The trustees of the UK’s British Steel Pension Scheme (BSPS) have hit back at accusations that the communication of their ambitious restructuring project to members was “woefully inadequate”.

In a report published by the Work and Pensions Select Committee this morning, politicians from the UK’s lower house of parliament said the £14bn (€15.8bn) scheme was “under-resourced and unable to provide basic facts to inform a complex choice”.

The report relates to a major restructuring of the scheme to prevent its sponsor, Tata Steel UK, from being driven to insolvency. The restructure is awaiting regulatory approval.

Members were given the option of transferring to a new scheme, sponsored by Tata Steel UK but with lower indexation, or going into the Pension Protection Fund, which cuts benefits by 10% for those not yet retired.

The committee claimed the communication of the restructuring to members – a project dubbed “Time to Choose” – was “woefully inadequate”.

The report said the Pensions Regulator (TPR) had been alerted to “gaps in basic data” in the communications to members.

Alan Johnston, British Steel Pension Scheme

Alan Johnston, chair of the British Steel Pension Scheme, gives evidence to Work and Pensions Select Committee

In a statement, the trustee board said the committee’s claims were “not supported by the evidence”.

“The [board] set out to achieve maximum engagement and received responses from over 97,000 of its 122,000 members,” the statement said. “A response rate of nearly 80% is highly commendable for an exercise of this type.” 

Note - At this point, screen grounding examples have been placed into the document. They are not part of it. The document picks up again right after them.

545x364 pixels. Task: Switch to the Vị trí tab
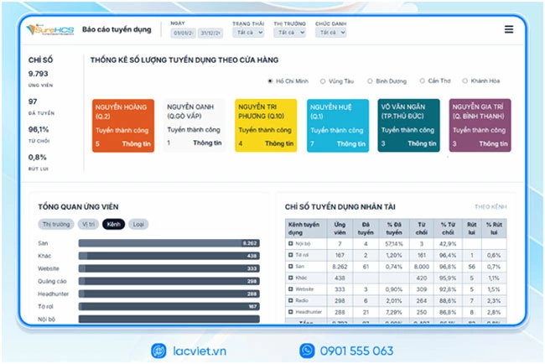click(88, 225)
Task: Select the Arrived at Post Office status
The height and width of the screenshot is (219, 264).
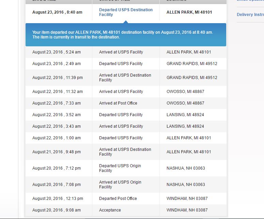Action: click(x=118, y=103)
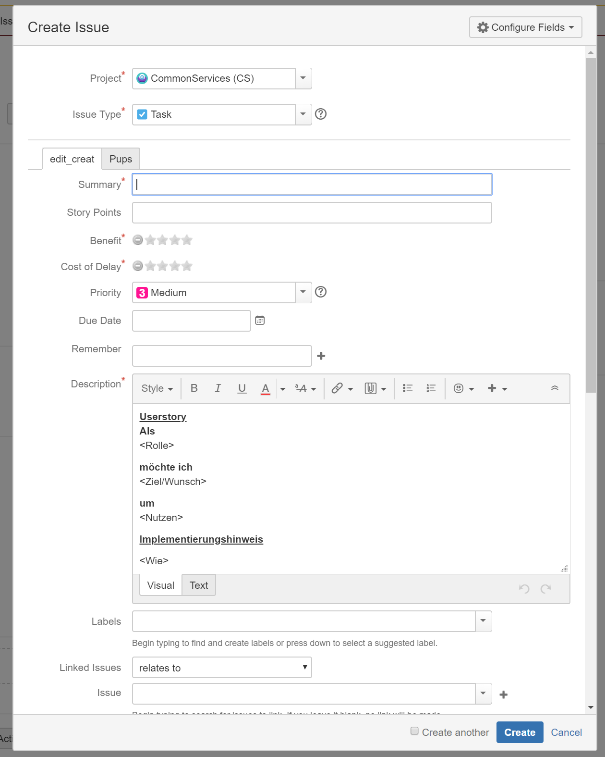605x757 pixels.
Task: Click the underline formatting icon
Action: coord(242,388)
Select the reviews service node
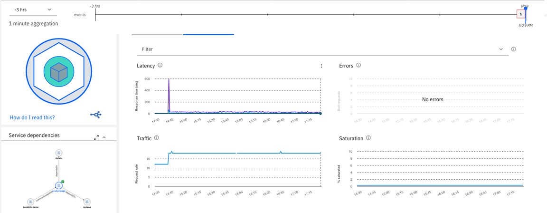The image size is (547, 213). click(x=87, y=202)
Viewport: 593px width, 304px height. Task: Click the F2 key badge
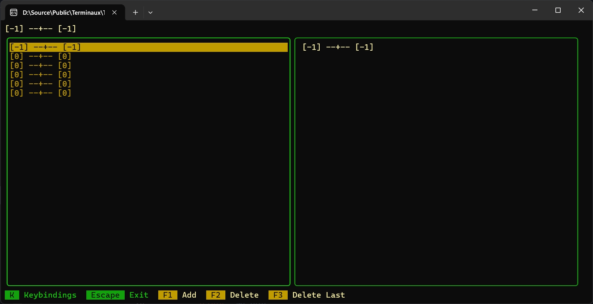tap(215, 295)
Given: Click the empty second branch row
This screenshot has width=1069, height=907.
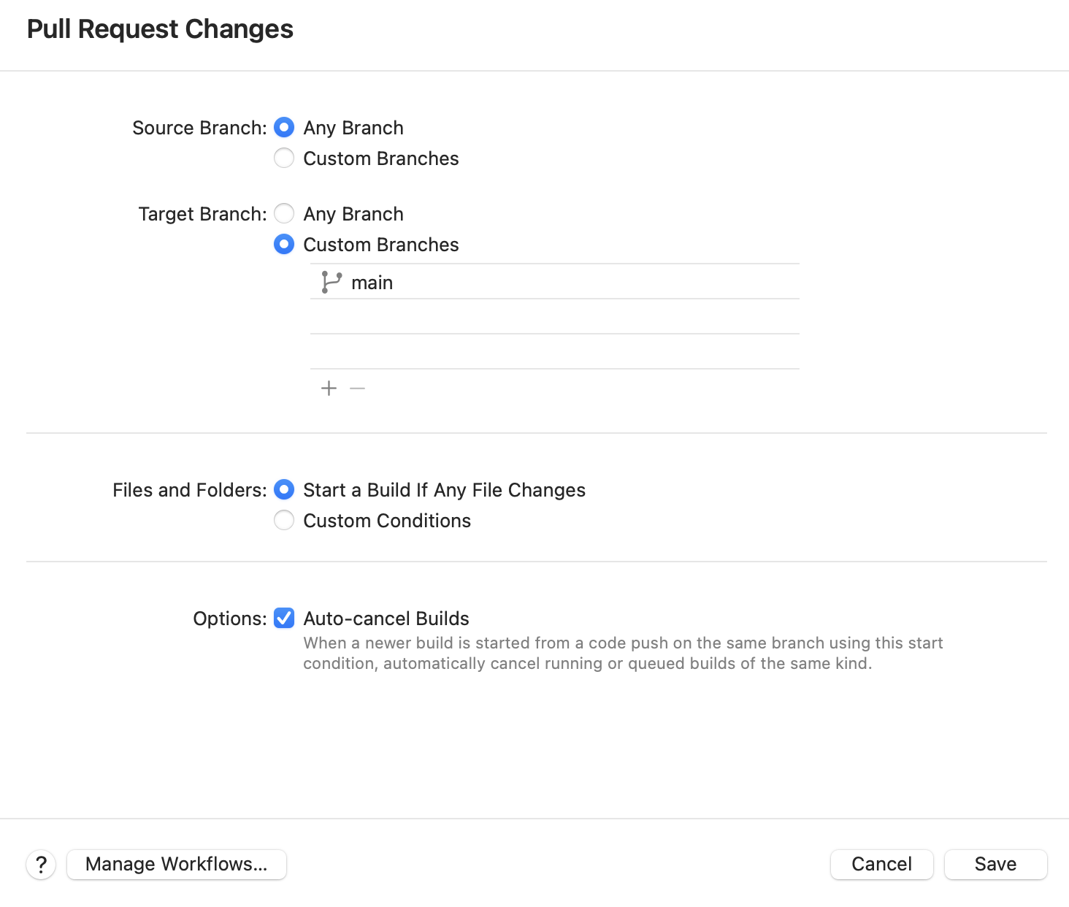Looking at the screenshot, I should pos(555,317).
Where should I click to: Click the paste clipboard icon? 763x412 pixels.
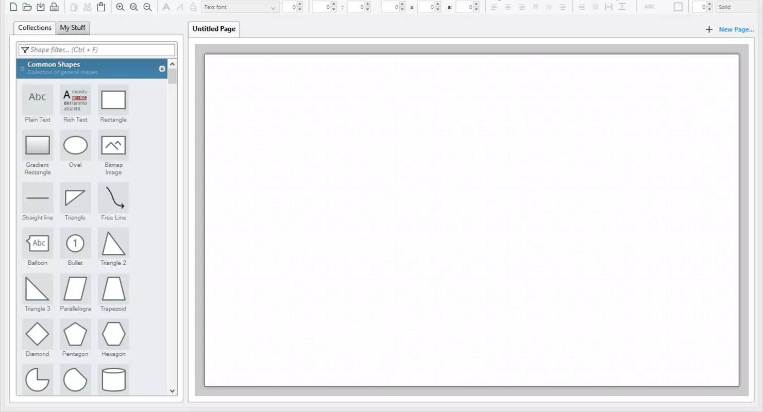(101, 7)
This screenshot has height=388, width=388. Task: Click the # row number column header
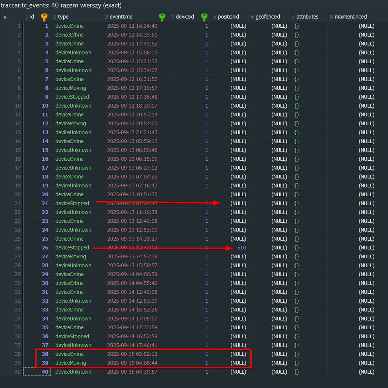(x=5, y=17)
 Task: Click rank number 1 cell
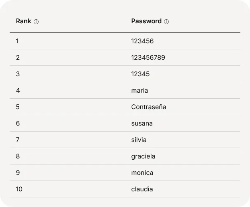point(17,41)
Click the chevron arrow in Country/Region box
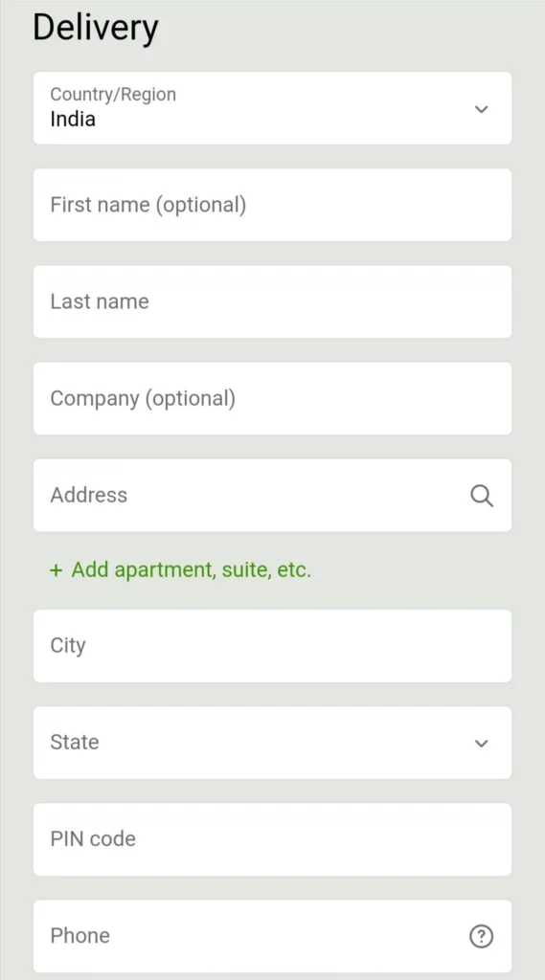The height and width of the screenshot is (980, 545). pos(481,109)
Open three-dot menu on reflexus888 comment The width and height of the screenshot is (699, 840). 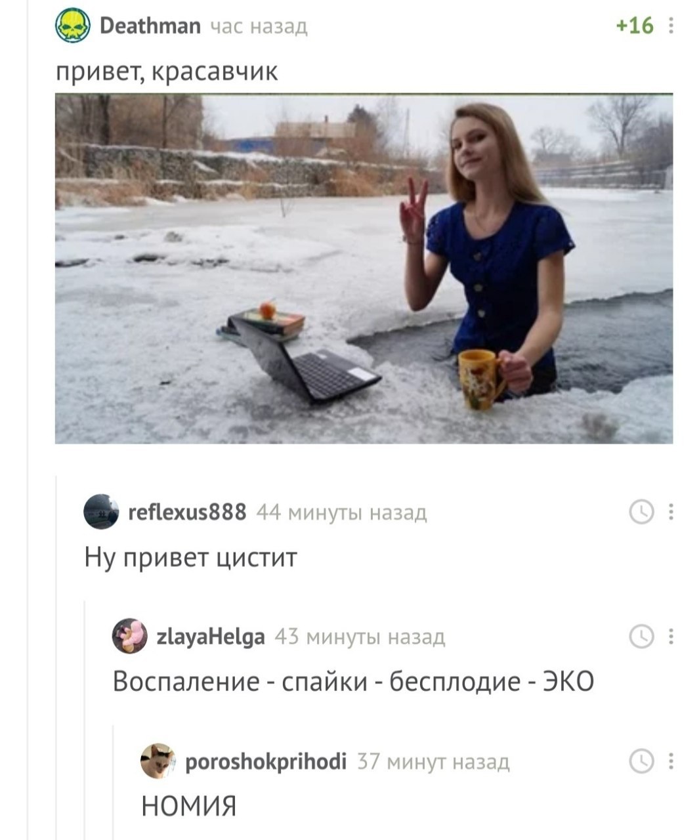[670, 511]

The trustees said they had been preparing for the Time to Choose project since late 2016, engaging independent experts and updating and digitising records.

They highlighted the 41 events held across the country to explain the changes to members, and defended the information provided to participants.

“All members were provided with enough information to make good choices,” the trustees said.

The committee called for TPR to review the scheme’s communication exercise and for improvements to data and record keeping across the pension sector.